Adesso più che mai l’abolizione del porcellum costituisce un’urgenza democratica. Un dovere costituzionale che un governo che si proclama di necessità per il bene del Paese deve avvertire come priorità assoluta. E che il Presidente della Repubblica dovrebbe cercare di imporre con ogni mezzo al vertice dell’agenda nazionale, perché un paese senza una praticabile legge elettorale è privo di effettiva agibilità democratica. Una regola legittima e riconosciuta dai cittadini non svolge la sua funzione solo in caso di elezioni, ma agisce ogni giorno come monito ed opportunit à
per tutti gli attori in campo. È la precondizione esistenziale di una democrazia: vitale come è per un corpo l’aria che si respira. Altrimenti è come un fiume rimasto senza fonte. Smette di scorrere, ristagna, imputridisce. Diventa pantano, buono solo per tafani, alligatori e, appunto, caimani.
Se questo è vero sempre, figuriamoci in questo desolante passaggio italiano dove un atto dovuto del vertice della giurisdizione ha scatenato una crisi politica e una ridda di ultimatum al governo. Ma ci troviamo a dover subire tutto perché tanto “finché c’è il porcellum…”. Così diventano possibili i più disparati ricatti che non sai se definire eversione o disperato folklore, ma anche la paralisi e i veti incrociati trovano il terreno più fertile. Tocchiamo così con mano che la riforma elettorale è la precondizione per la stessa ipotesi di una qualche efficacia dell’azione della legislatura: dal versante economico a quello delle vagheggiate riforme istituzionali si può coltivare un lumicino di speranza di un sussulto virtuoso delle larghe intese, solo se i partiti avvertono come un monito sempre possibile il ritorno all’esame dei cittadini. Se invece resta l’impedimento del porcellum è come pagare una tassa da paralisi decisionale ogni minuto che passa.
Ecco perché un governo coerente con quel che dice, dovrebbe oggi mettere la legge elettorale davanti a tutto. Lo si è voluto politico e non tecnico proprio per accelerare le mediazioni anche su questo fronte dove gruppi parlamentari e partiti sono fisiologicamente bloccati dal proprio calcolo particolare, come avviene del resto per la legge sul finanziamento. Scriva allora il governo una norma elettorale per collegi uninominali (come chiedono Pd e M5S) con un secondo turno nazionale per l’attribuzione del premio di maggioranza (come è più congeniale al Pdl), riservando una quota proporzionale come diritto di tribuna per le più piccole minoranze. Una norma semplice idonea a risolvere insieme gran parte dei problemi istituzionali e non sbilanciata a favore di nessuno. Un sistema che andrebbe bene persino ove dovesse passare il presidenzialismo.

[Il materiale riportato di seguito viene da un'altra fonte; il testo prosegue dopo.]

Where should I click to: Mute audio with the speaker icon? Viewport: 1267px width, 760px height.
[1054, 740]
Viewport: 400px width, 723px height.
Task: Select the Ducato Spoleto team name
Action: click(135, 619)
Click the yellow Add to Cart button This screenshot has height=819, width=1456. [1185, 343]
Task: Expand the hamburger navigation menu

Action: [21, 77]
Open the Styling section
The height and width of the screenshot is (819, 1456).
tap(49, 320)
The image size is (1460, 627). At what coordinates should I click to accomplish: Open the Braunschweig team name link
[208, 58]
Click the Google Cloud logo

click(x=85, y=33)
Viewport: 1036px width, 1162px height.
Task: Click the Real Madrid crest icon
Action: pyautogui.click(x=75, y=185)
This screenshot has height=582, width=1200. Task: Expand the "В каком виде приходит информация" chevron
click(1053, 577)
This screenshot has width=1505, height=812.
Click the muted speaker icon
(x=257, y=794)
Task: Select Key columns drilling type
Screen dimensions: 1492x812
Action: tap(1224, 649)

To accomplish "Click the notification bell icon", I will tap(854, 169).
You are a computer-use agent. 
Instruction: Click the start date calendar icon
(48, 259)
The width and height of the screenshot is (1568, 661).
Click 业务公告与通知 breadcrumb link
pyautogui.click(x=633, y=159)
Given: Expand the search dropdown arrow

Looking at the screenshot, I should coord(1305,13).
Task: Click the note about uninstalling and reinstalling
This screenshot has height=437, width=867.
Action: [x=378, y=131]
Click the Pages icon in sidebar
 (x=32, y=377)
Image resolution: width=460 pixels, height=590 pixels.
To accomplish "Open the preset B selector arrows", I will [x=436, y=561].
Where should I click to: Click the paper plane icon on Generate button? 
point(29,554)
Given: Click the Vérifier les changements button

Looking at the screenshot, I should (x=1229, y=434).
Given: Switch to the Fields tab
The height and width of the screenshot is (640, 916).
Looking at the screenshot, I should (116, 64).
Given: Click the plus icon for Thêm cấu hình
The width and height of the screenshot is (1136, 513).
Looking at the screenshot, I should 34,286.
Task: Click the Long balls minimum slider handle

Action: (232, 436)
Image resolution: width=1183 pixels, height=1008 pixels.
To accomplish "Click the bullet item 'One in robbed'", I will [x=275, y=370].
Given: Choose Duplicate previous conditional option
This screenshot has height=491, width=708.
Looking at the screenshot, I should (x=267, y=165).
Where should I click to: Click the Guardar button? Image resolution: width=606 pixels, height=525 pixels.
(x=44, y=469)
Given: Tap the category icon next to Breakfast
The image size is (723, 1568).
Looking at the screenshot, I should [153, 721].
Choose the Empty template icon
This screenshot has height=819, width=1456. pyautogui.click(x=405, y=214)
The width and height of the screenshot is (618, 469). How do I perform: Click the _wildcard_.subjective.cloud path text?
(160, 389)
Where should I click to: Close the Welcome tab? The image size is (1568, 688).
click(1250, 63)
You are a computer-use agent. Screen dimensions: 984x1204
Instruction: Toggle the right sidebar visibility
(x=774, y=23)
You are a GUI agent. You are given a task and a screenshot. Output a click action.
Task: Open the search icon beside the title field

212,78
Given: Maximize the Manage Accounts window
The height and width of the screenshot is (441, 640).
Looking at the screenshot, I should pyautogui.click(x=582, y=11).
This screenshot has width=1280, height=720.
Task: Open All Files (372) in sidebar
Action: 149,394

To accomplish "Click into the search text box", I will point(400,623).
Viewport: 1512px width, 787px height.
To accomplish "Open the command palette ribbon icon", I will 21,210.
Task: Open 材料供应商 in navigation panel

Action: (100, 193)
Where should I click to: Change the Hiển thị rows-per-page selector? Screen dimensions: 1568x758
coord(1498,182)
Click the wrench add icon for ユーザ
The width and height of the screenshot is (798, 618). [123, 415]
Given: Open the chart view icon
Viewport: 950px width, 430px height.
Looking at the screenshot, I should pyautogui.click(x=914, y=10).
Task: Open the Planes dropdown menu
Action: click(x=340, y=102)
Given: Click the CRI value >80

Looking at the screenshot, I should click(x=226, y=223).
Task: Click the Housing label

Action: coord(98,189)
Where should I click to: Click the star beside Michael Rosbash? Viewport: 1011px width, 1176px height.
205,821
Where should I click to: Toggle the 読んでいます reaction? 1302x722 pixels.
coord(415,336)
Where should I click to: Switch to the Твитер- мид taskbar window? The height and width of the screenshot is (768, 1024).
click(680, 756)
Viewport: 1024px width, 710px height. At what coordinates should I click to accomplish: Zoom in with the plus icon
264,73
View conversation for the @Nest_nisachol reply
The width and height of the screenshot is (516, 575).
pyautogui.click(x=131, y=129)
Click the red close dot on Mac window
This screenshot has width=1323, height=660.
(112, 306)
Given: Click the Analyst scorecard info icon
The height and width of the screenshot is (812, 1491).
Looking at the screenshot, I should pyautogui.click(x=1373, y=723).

La scriva il governo e la porti di urgenza alle camere; chi si oppone se ne assume la responsabilità e ogni relativa conseguenza. Se invece come è doveroso la norma elettorale passa non c’è nessun automatismo che porti solo per questo al voto anticipato. Anzi il consiglio d’Europa raccomanda che le riforme elettorali siano sganciate e il più possibile lontane dall’appuntamento con le urne. Ciò che soltanto cambierebbe è che il governo resterebbe in piedi sino a quando ha benzina nel motore ed è davvero utile per il paese.
Per questo Letta deve farlo, se è vero che non vuole tirare a campare. E lo dovrebbe pretendere il Pd se non vuole confermare nei suoi elettori l’amara sensazione che l’intesa con il Pdl stia cambiando natura; da coabitazione provvisoria necessaria per il paese, a sodalizio politico per i più retrivi interessi di bottega.